Our Exceptional Nation

Two-hundred and twenty-six years ago, on September 17, 1787, 39 delegates to the United States Constitutional Convention in Philadelphia signed the United States Constitution. This governing document would later be officially ratified by "We the People" on September 13, 1788. Governance of our nation under this constitution officially began on March 4, 1789.
 
As a Michigan State Senator, I swore the following oath prior to taking office: "I do solemnly swear that I will support the Constitution of the United States and the constitution of this state, and that I will faithfully discharge the duties of the office of state senator according to the best of my ability."
 
We live in a truly exceptional nation.  
 
But our nation is not exceptional because elected officials discharge the duties of our office to the best of their abilities.
 
Our nation is exceptional because of the principles upon which it was founded.  
 
Our nation is exceptional because these principles were the exception at the time they were adopted, not the rule.
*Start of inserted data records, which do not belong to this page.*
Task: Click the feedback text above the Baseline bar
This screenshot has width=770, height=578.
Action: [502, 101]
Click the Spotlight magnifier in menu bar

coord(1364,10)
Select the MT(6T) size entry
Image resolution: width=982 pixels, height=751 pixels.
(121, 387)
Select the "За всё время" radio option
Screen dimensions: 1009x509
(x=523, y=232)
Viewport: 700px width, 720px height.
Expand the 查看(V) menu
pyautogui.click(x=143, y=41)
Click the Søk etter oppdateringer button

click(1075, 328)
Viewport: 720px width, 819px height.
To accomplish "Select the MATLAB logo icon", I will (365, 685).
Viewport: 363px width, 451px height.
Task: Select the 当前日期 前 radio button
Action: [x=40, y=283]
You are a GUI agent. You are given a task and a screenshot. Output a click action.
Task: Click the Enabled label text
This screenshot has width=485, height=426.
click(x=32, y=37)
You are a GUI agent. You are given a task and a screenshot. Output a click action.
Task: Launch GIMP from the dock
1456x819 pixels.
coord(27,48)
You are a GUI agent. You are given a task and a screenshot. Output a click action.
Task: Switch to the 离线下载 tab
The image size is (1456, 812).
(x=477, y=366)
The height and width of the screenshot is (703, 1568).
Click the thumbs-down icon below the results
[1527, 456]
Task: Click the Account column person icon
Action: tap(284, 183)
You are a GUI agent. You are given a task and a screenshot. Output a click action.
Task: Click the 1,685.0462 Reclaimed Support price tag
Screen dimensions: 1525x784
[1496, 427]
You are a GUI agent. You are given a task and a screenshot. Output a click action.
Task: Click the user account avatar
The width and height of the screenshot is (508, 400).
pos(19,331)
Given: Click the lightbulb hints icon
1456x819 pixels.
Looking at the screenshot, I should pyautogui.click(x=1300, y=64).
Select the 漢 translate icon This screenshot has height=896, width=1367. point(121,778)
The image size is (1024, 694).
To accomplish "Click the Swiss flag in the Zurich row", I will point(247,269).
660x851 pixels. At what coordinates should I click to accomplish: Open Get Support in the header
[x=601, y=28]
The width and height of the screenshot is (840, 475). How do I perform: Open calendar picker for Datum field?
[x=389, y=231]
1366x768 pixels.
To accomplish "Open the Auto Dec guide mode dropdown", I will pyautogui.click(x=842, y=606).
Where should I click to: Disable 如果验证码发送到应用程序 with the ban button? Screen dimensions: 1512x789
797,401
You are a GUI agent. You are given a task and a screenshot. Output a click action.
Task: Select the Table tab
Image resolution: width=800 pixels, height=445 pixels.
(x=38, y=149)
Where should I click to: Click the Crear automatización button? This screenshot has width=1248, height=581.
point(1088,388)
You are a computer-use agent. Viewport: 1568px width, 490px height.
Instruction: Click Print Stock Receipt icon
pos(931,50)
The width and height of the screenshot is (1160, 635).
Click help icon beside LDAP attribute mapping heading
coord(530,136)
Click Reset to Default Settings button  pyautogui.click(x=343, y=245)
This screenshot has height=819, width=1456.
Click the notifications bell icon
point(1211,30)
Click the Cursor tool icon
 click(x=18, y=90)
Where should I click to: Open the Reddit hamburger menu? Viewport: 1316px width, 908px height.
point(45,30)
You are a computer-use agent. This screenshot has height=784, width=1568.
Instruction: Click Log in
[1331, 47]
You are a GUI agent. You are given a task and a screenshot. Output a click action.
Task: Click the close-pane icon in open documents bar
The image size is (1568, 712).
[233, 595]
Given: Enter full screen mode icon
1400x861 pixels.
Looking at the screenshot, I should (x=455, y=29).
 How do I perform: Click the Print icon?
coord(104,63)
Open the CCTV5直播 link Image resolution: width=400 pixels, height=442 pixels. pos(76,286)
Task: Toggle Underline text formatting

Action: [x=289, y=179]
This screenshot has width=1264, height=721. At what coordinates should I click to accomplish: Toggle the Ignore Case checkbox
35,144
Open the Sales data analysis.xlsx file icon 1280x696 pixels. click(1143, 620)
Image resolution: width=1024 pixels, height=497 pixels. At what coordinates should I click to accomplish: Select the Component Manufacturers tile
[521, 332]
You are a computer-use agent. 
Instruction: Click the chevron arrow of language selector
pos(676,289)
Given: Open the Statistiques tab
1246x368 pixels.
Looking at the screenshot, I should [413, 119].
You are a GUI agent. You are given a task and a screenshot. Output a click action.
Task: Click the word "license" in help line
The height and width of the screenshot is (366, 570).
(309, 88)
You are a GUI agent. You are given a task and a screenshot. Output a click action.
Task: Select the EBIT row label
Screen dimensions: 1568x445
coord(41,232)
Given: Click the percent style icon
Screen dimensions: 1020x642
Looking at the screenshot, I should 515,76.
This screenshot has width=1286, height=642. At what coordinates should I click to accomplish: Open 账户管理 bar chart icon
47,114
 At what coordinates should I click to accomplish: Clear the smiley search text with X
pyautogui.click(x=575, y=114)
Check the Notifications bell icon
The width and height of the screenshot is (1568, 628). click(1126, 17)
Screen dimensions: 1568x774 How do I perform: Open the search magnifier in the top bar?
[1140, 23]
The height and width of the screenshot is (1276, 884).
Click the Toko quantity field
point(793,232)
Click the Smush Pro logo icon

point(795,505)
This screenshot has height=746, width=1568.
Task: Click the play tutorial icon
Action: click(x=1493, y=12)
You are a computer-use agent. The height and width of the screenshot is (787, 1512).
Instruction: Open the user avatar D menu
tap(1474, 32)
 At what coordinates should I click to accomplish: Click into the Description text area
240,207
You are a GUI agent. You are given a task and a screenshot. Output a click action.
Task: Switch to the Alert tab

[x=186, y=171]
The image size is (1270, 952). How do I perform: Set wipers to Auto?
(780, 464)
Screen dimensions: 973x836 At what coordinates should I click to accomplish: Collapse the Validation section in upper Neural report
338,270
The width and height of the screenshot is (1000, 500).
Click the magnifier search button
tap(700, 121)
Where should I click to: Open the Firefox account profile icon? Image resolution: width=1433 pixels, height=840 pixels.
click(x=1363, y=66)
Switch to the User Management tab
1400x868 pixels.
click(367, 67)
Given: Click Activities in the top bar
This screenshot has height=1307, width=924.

They still are exceptional.
 
One of the key principles that is often neglected by elected officials today is that our government officials have been granted LIMITED powers by "We the People". These LIMITED powers are defined in our Constitution.  
 
We the People have granted the federal legislature limited powers as enumerated in Article I Section 8.  
 
We the People have granted the executive branch limited powers as enumerated in Article II, Section 2. 
 
We the People have granted the judicial branch limited powers as enumerated in Article III, Section 2.  
 
And, just in case our government officials were not paying attention to the idea that "We the People" provided them with limited powers in Articles I through III, our Founding Fathers also adopted the 10th Amendment found in the Bill of Rights which reads, "The powers not delegated to the United States by the Constitution, nor prohibited by it to the States, are reserved to the States respectively, or to the people."
 
While the U.S. Constitution can be thought of as the guidebook on "how" we run our country, it is the Declaration of Independence that provides us with the answers to the important question "why".  We can reflect upon the following words in the Declaration of Independence for insights as to why our nation was founded.
 
"We hold these truths to be self-evident, that all men are created equal, that they are endowed by their Creator with certain unalienable Rights, that among these are Life, Liberty and the pursuit of Happiness.–That to secure these rights, Governments are instituted among Men, deriving their just powers from the consent of the governed…"
 
Prior to our Declaration of Independence, the establishment of rights and the power to enforce these rights was the dominion of kings, dictators, czars and elite members of the ruling class. "We the People" in all of the other nations around the world were told by the ruling class what rights they could or could not have.
 
Our nation, however, was founded on the principle that we are ALL created equal. This principle was and continues to be truly exceptional.
 
It is therefore in keeping with our remembrance of the 226th anniversary of the signing of the United States Constitution, that, with firm reliance on Divine Providence, I pledge my life, my fortune and my sacred honor to ensure that we honor our founding principles and the sacrifices of those before us to which we are in debt for living in such an exceptional nation.